= Cadix =

French World War II intelligence center

Cadix was a World War II clandestine intelligence center at Uzès, in southern France, from September 1940 to 9 November 1942. During this period southern France was under the control of Vichy France and not occupied by Nazi Germany. At Cadix, the predominantly Polish team of cryptanalysts who had previously worked at PC Bruno was reassembled, and worked against German and other Axis ciphers, including the German Enigma machine cipher. Cadix shut down when Germany occupied southern France.

==History==
After the German conquest of Poland in 1939, key personnel of the Polish Cipher Bureau escaped to France. Major Gustave Bertrand of French intelligence established PC Bruno, where the Poles worked, via teletype line, with British cryptologists at Bletchley Park to break Enigma.

During the German invasion of France, PC Bruno had to be evacuated. On 22 June 1940, France signed an armistice with Germany. Two days later, Major Bertrand flew the essential personnel of PC Bruno to French-controlled Algeria.

Bertrand remained an officer of the official French intelligence service, nominally controlled by "Vichy France", the quasi-collaborationist regime headed by Marshal Pétain. But Bertrand and the service retained substantial independence.

In September 1940, Bertrand secretly returned the PC Bruno staff to the unoccupied area of southern France. At the Château des Fouzes, near Uzès, they formed a new intelligence center codenamed Cadix. (Cadix was apparently derived from the French name for the Spanish city of Cádiz.) There they resumed work against Axis ciphers. The staff at Cadix comprised 15 Poles, 9 Frenchmen, and 7 Spaniards (the latter worked on Italian and Spanish ciphers).

Polish cryptologists (from left) Zygalski, Różycki, Rejewski at Cadix, between September 1940 and June 1941

One unusual task came in July 1941. The Polish Cipher Bureau chiefs asked Polish analysts Marian Rejewski and Henryk Zygalski to test the security of the Polish Lacida (or LCD) rotor cipher machine. The device had evidently never been subjected to rigorous testing before being approved for production and wartime use. To the consternation of the Cipher Bureau chiefs, the two mathematicians made short work of the Lacida.

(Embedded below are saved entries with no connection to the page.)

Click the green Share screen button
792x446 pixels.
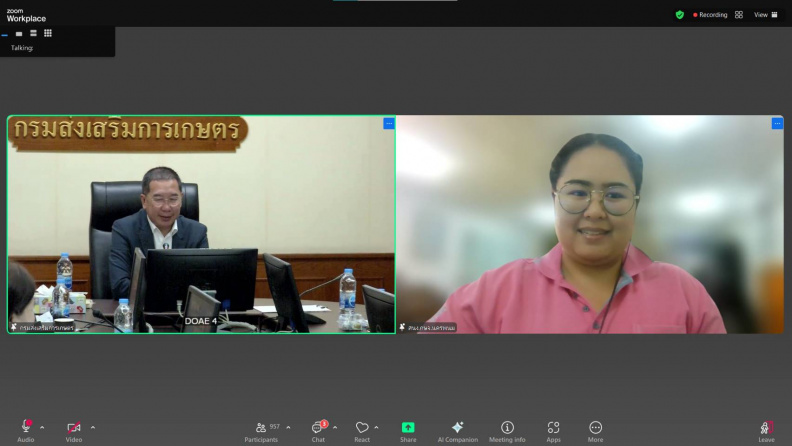[x=408, y=431]
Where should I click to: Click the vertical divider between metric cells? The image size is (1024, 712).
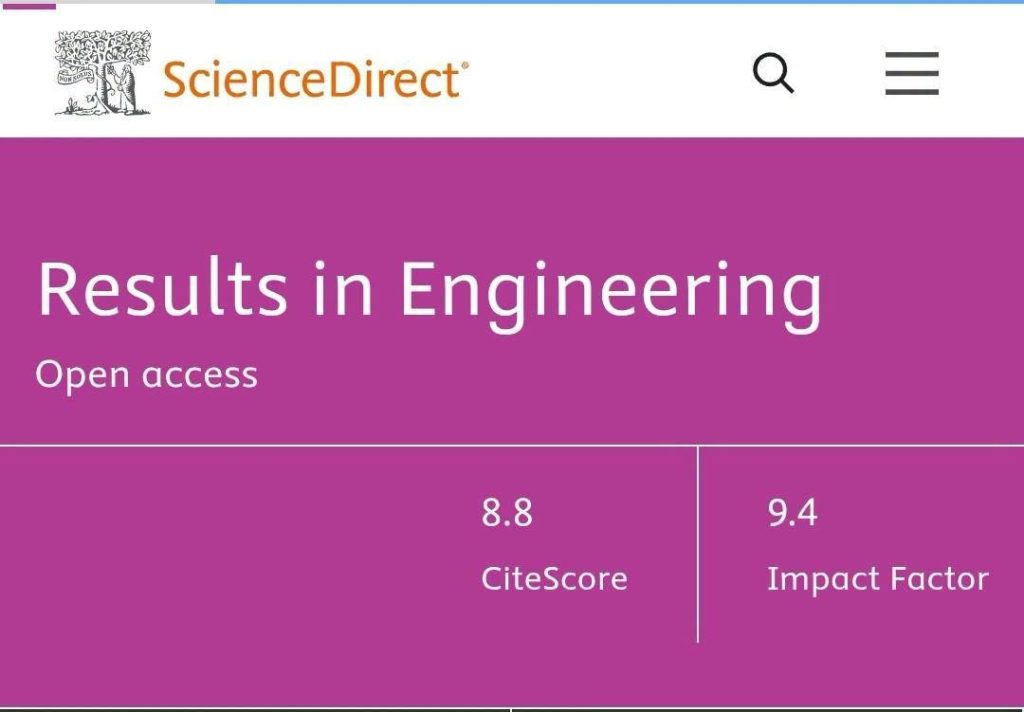pos(697,544)
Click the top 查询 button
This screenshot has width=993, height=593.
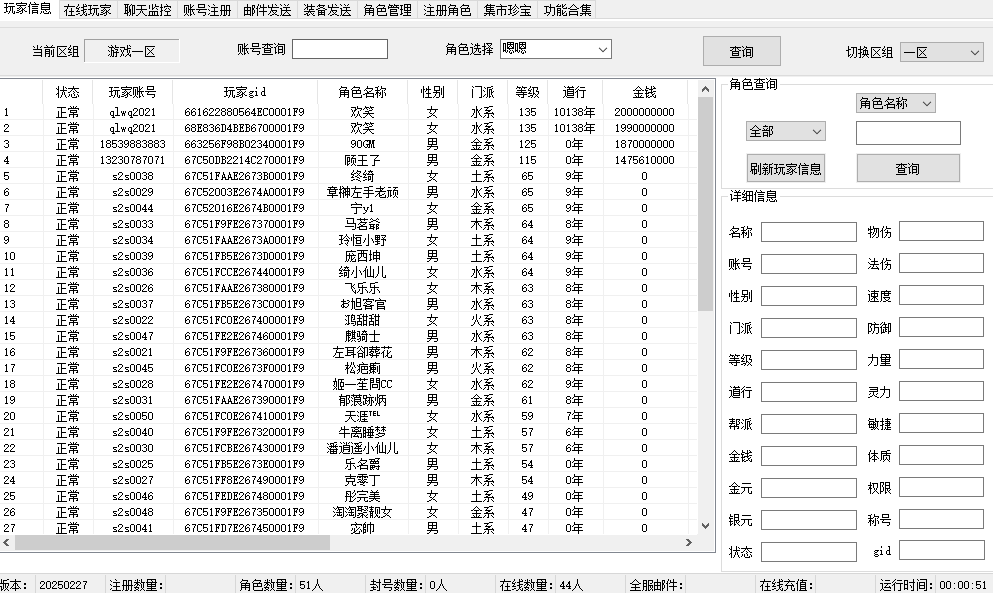[741, 52]
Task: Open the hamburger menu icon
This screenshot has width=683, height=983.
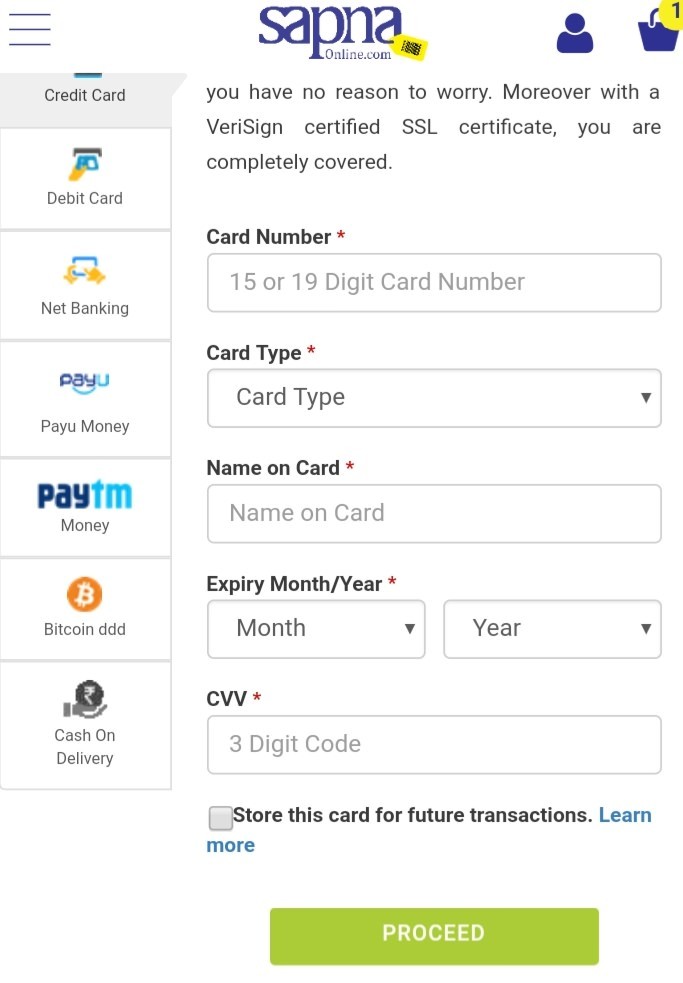Action: click(x=30, y=30)
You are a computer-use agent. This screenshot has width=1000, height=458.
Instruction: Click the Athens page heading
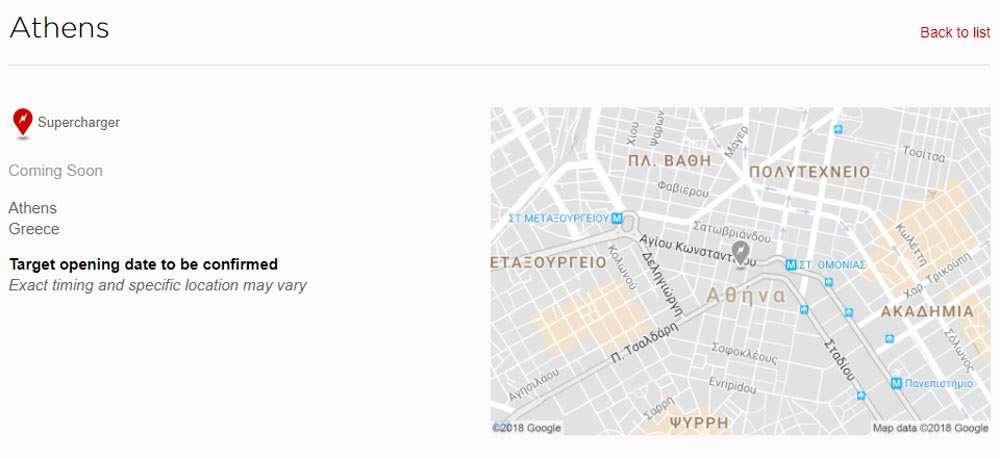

Cadix had a branch office in Algeria, directed by Maksymilian Ciężki, which periodically exchanged staff with Uzès. When the passenger ship Lamoricière mysteriously sank on 9 January 1942, several Cadix staff sailing to France in one of these exchanges were lost. Those lost included Jerzy Różycki, one of the Cipher Bureau's three mathematician-cryptologists, Piotr Smoleński and Jan Graliński of the prewar Cipher Bureau's Russian section, and Captain François Lane, a French officer accompanying the three Poles.

On 8 November 1942, Allied forces landed in French North Africa. When the French authorities there submitted to the Allies and broke with Vichy France, Germany occupied southern France.

Major Bertrand, anticipating this outcome, evacuated Cadix on 9 November, two days before the German forces moved. The Cadix staff dispersed, attempting to reach Allied territory.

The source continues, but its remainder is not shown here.